Quando acordo triste, cansada, desanimada, identifico meu estado e faço pequenas coisas para melhorar meu jeito e rezo e ouço música e presto atenção em detalhes pelo caminho que faço e me esforço para sorrir e dizer o primeiro bom dia e me concentro para realizar o melhor trabalho e almoço sozinha porque preciso guardar energia e grande parte da nossa energia é gasta ao falar. E nesses almoços tenho o prazer de conhecer pessoas novas que oferecem suas mesas, que se sentam à minha mesa e com elas sempre aprendo algo, reconheço o necessário e recebo sinais fundamentais. Sempre recebemos presentes diários, sempre.
Sei que uma palavra meio torta minha, um olhar mais duro, um sentimento negativo afetará alguém que, por sua vez, afetará outro alguém e assim por diante. Por isso, o segundo degrau da mesma escada é o constante esforço pela gentileza.
Não concordo com o que dizem sobre o nosso comportamento depender do comportamento do outro ("meu comportamento depende do seu", ou coisa parecida) e garanto que não gosto que façam qualquer ingerência sobre minha vida ou meu jeito.

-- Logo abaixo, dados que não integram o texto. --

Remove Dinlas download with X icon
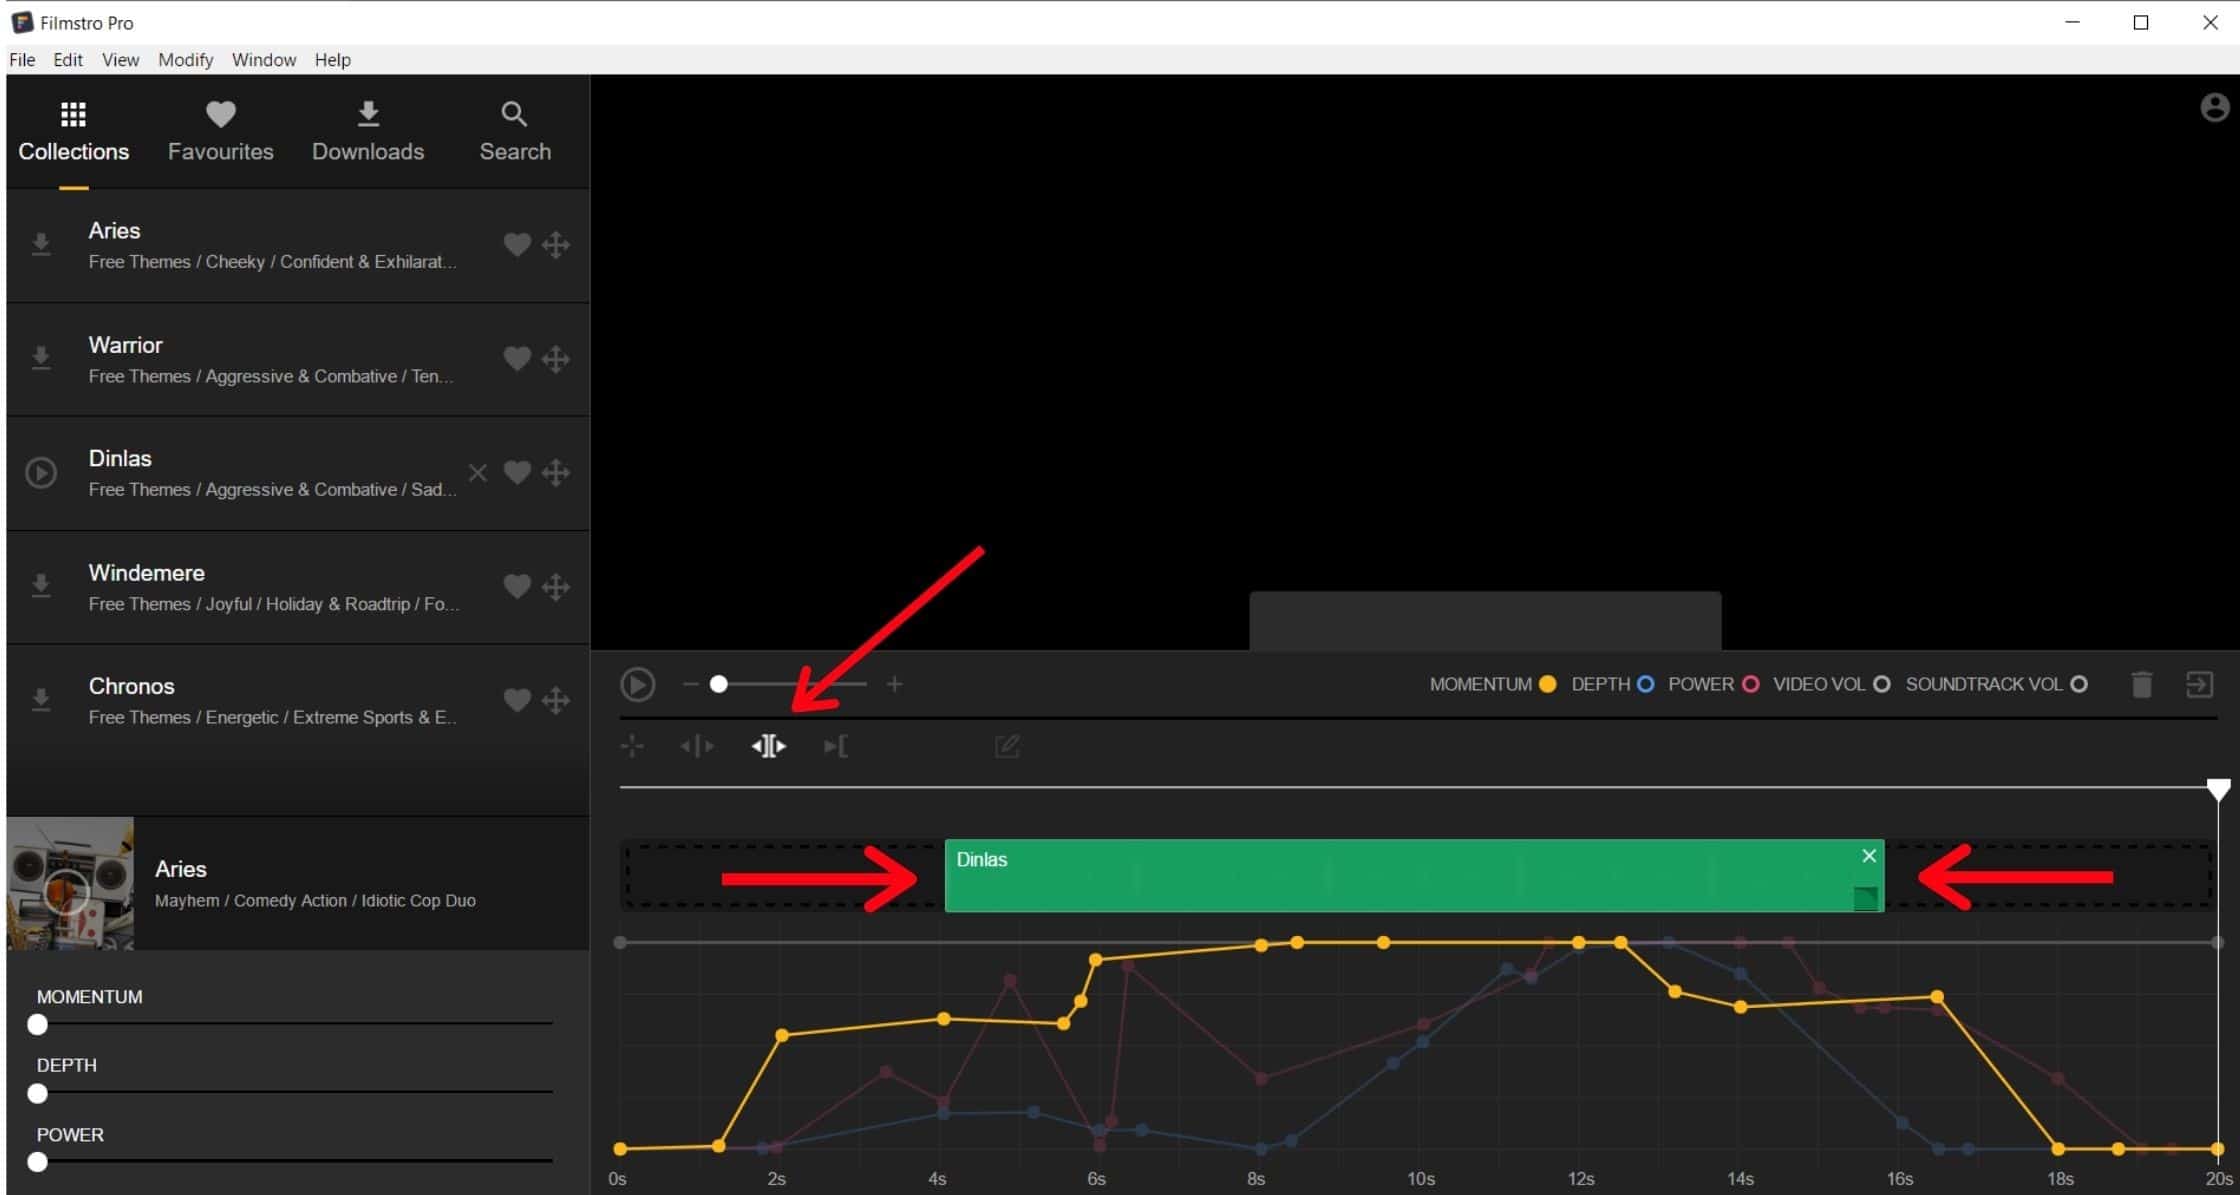Screen dimensions: 2240x1195 (x=478, y=472)
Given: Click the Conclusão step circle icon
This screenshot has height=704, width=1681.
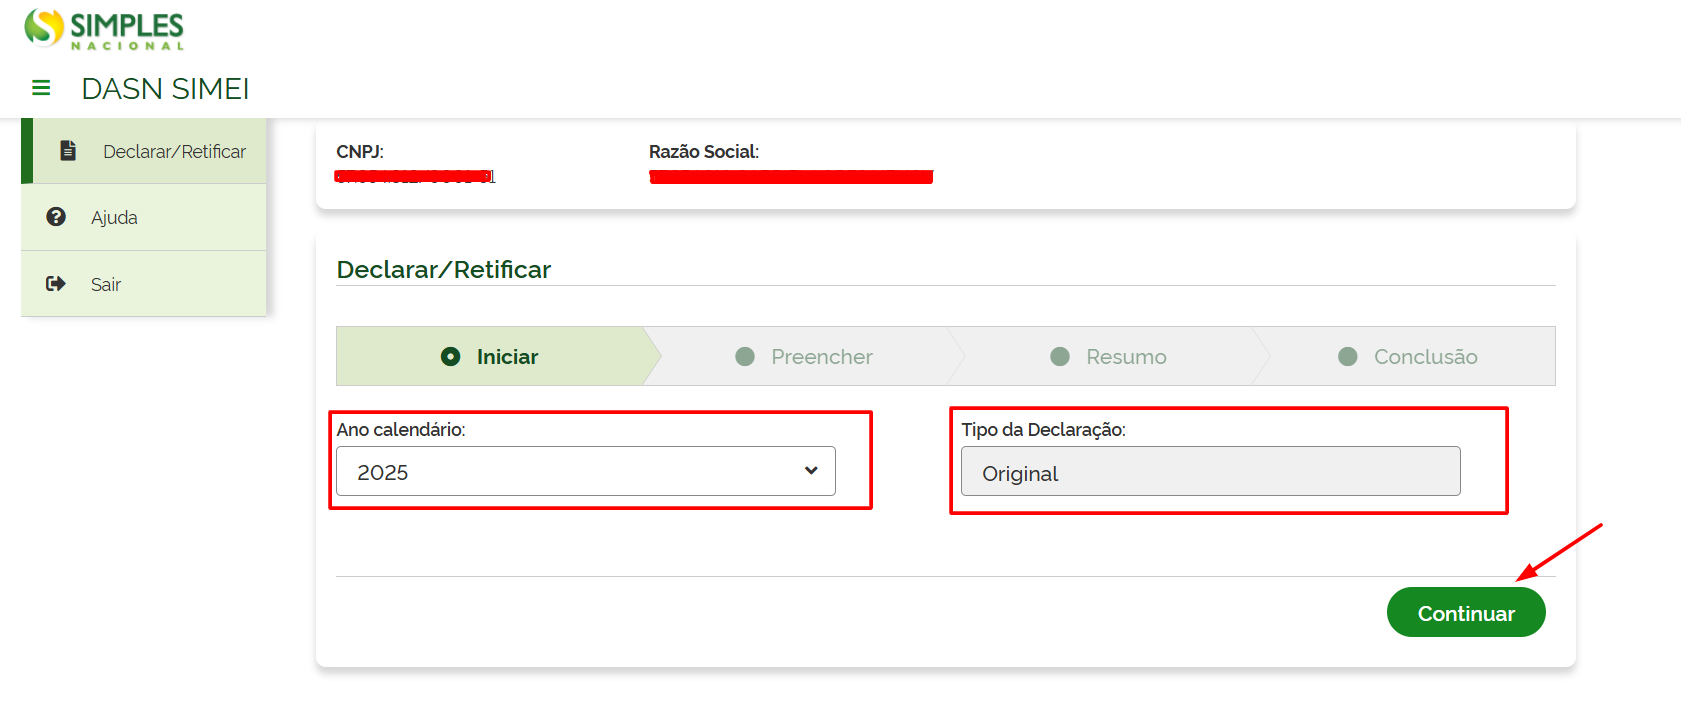Looking at the screenshot, I should pos(1348,357).
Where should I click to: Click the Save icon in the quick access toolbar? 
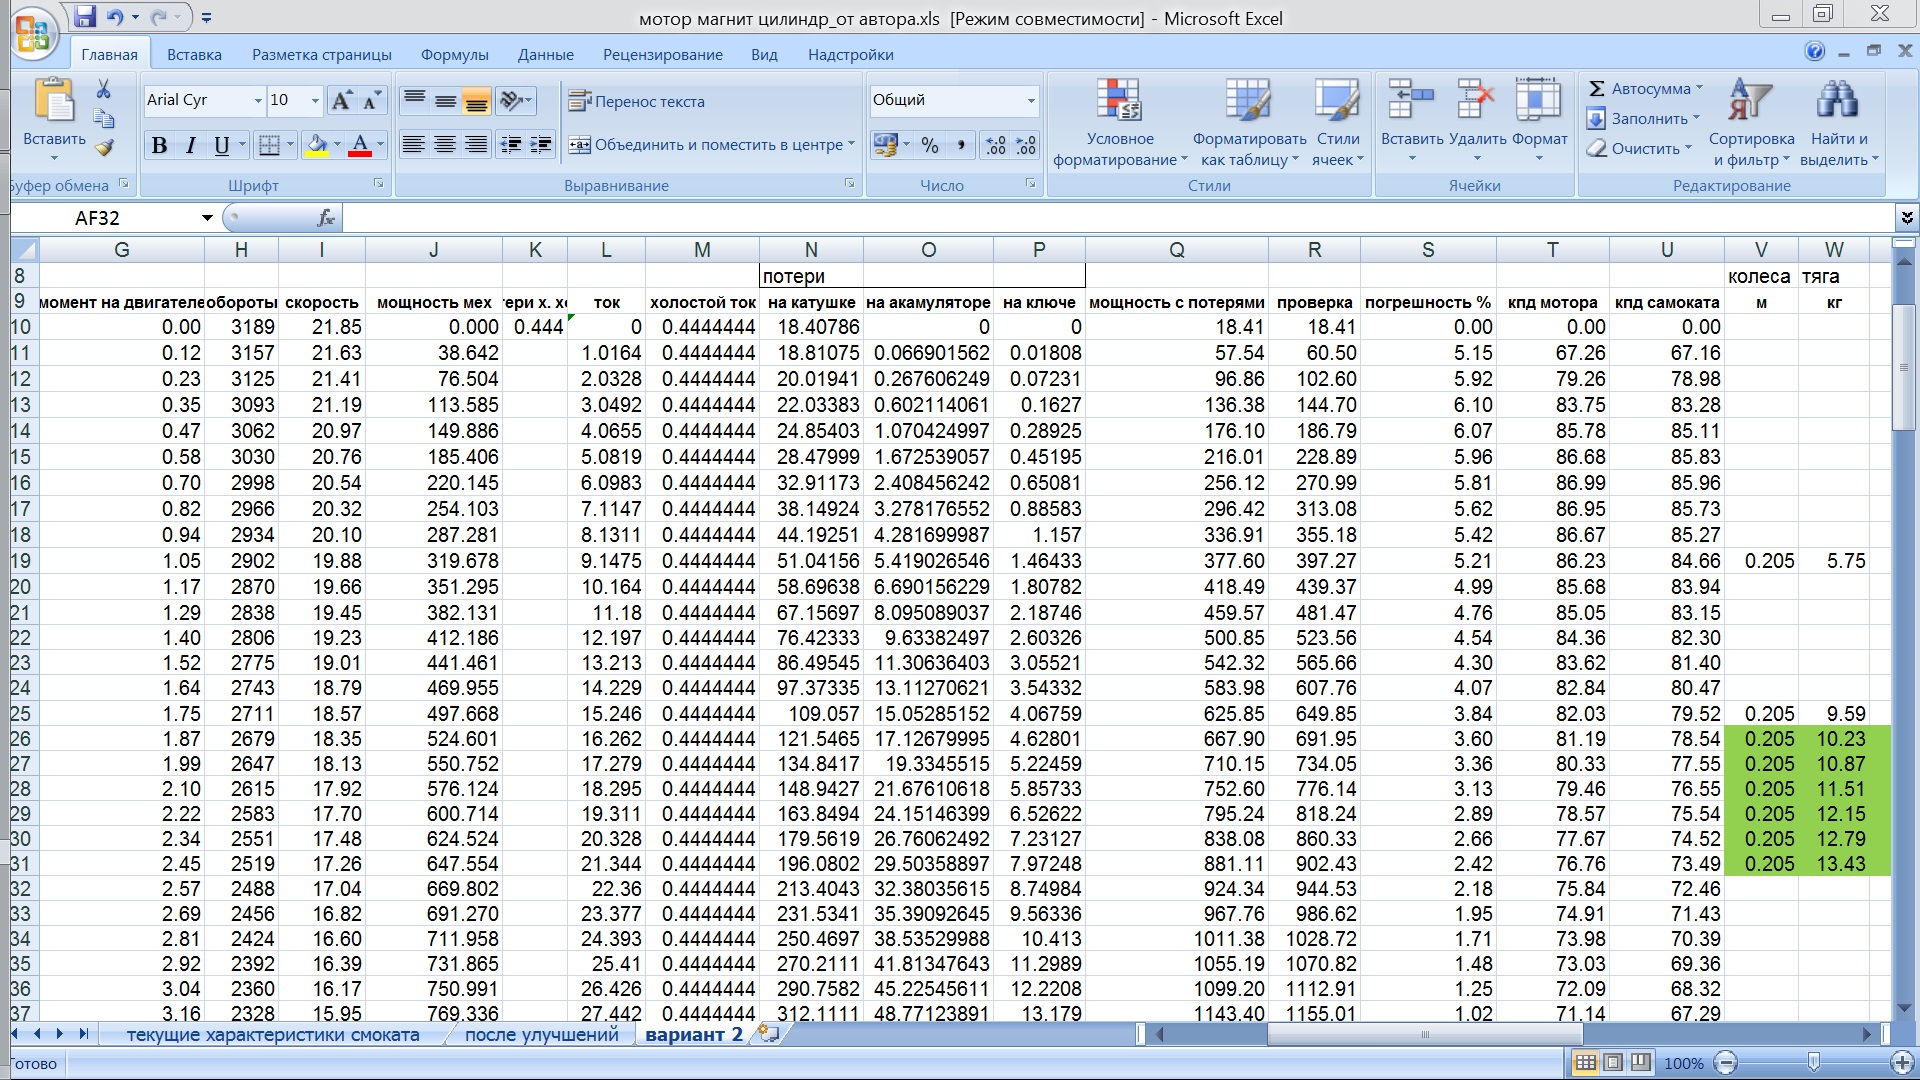coord(85,17)
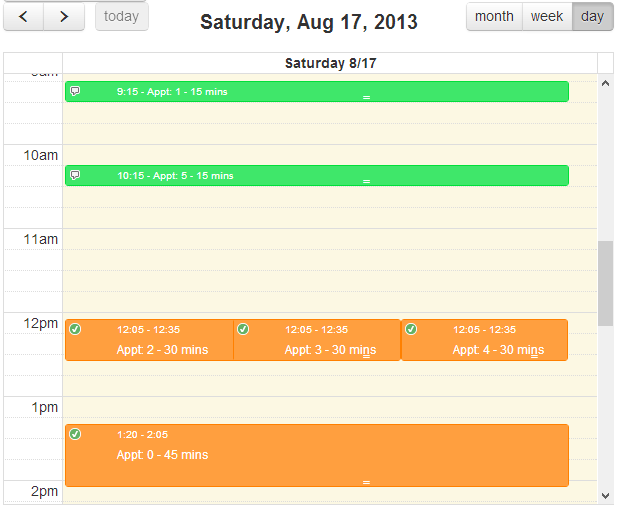The height and width of the screenshot is (516, 622).
Task: Click the Saturday 8/17 column header
Action: (330, 63)
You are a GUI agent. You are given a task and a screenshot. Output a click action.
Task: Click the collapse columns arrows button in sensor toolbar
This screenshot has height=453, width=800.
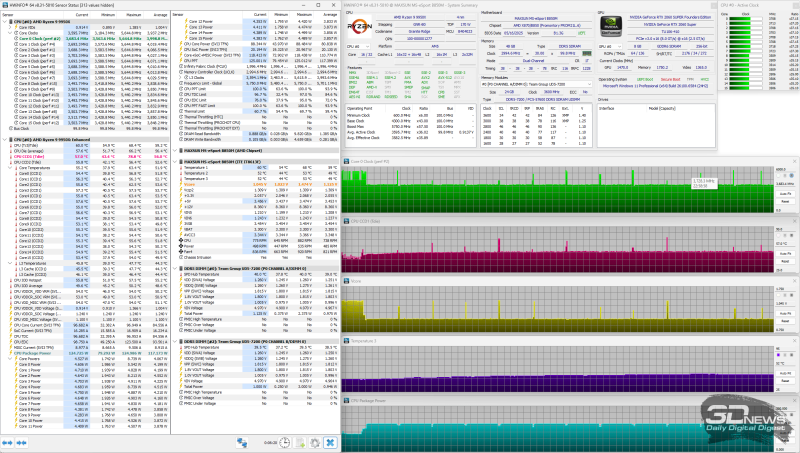click(x=21, y=442)
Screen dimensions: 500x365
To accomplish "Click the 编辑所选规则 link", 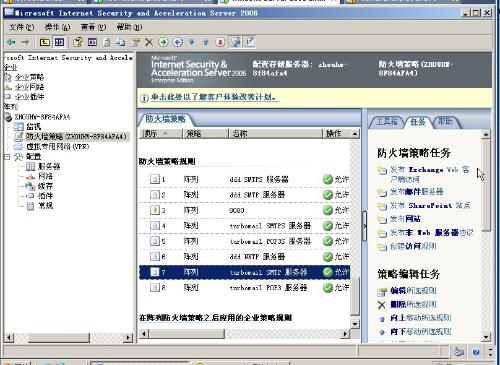I will pos(413,291).
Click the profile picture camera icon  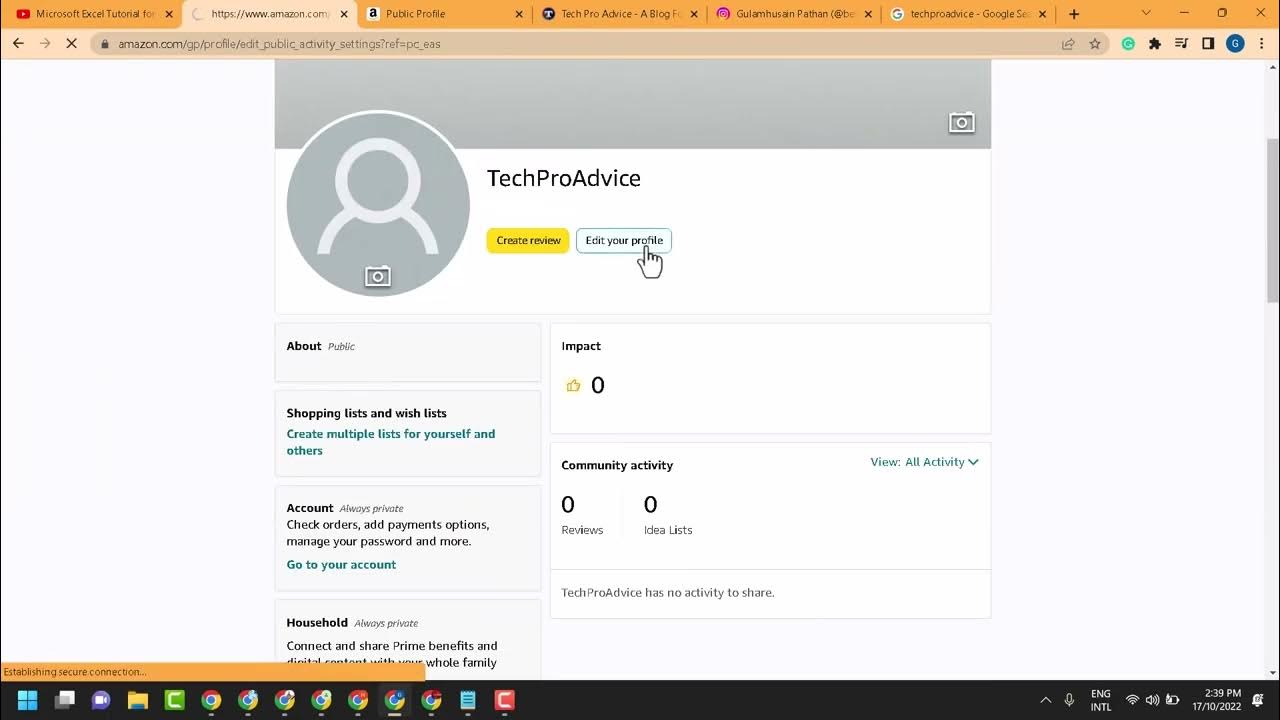(x=377, y=277)
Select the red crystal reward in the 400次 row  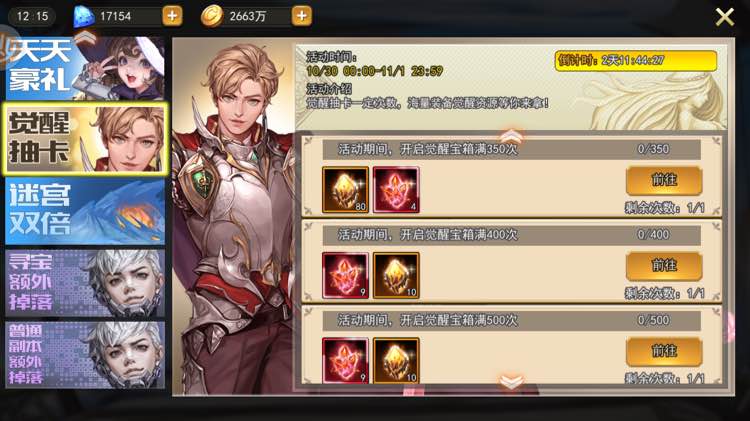(x=345, y=275)
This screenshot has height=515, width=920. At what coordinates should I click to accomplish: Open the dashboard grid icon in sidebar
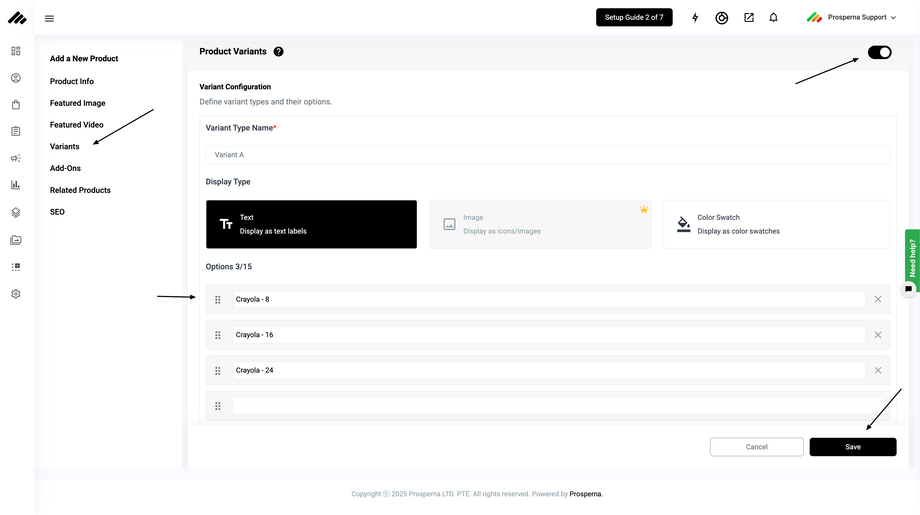(x=16, y=51)
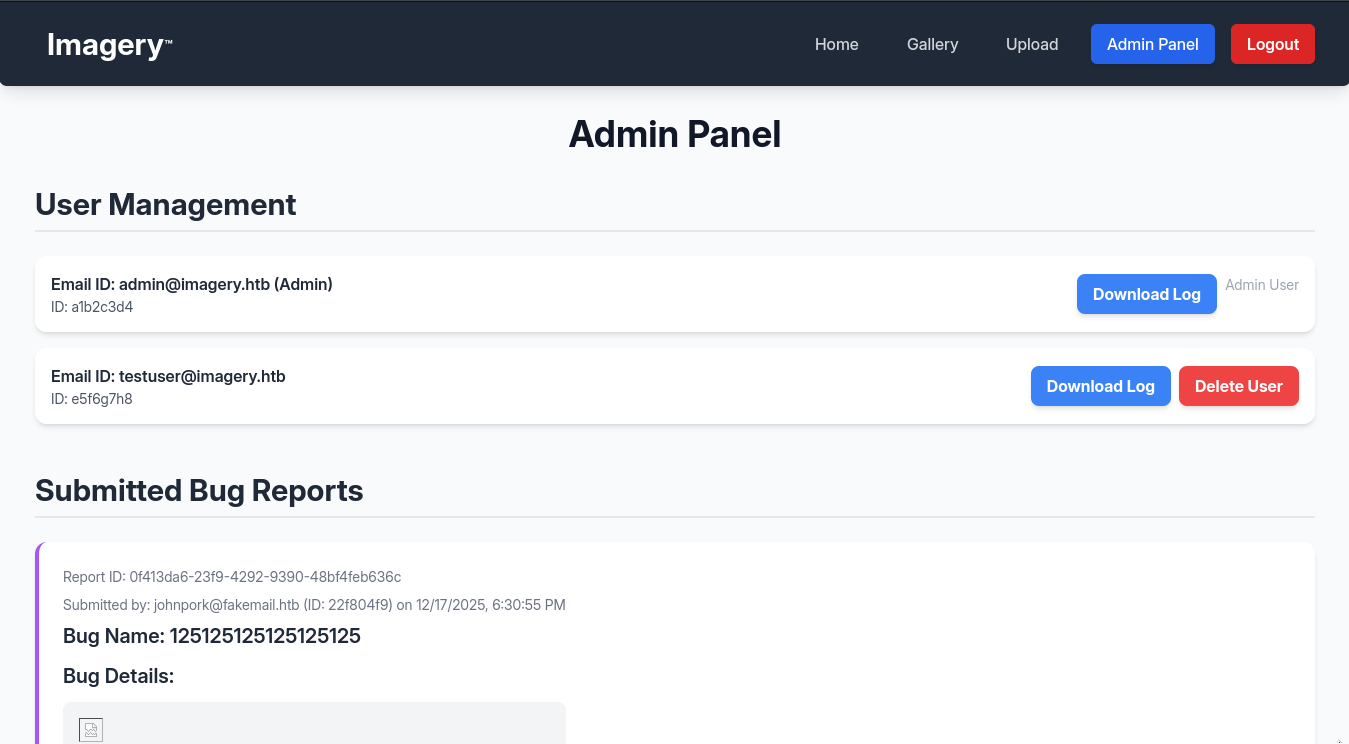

Ouço gritos, não respondo com gritos por que não gosto de gritos, nunca gostei. Não estou acostumada a gritos e nunca estarei. Agressão e maltrato não fazem parte da minha essência. Portanto, minha reação não depende da ação recebida e sempre haverá o esforço da gentileza.
Duas vezes, na volta do almoço, encontrei uma senhora que tentava locomover-se em sua cadeira de rodas pelas calçadas esburacadas e irregulares da região próxima à avenida Paulista. Uma cadeira de rodas sem os aparatos e facilidades dos modelos motorizados que mais parecem mini carros de golf. É com esforço que sozinha ela movimenta as rodas com as próprias mãos. O que essa senhora com certeza não precisa - e ninguém mais precisa - é de um pedestre de terno e gravata que caminha bem rápido, sem qualquer cuidado e quase a tira do caminho. Foi incrível a atitude daquela criatura. Incrível. Não é o traje que faz a pessoa boa, nem a torna gentil.
Falta-nos o mínimo de gentileza para começarmos a transformar este mundo num lugar melhor.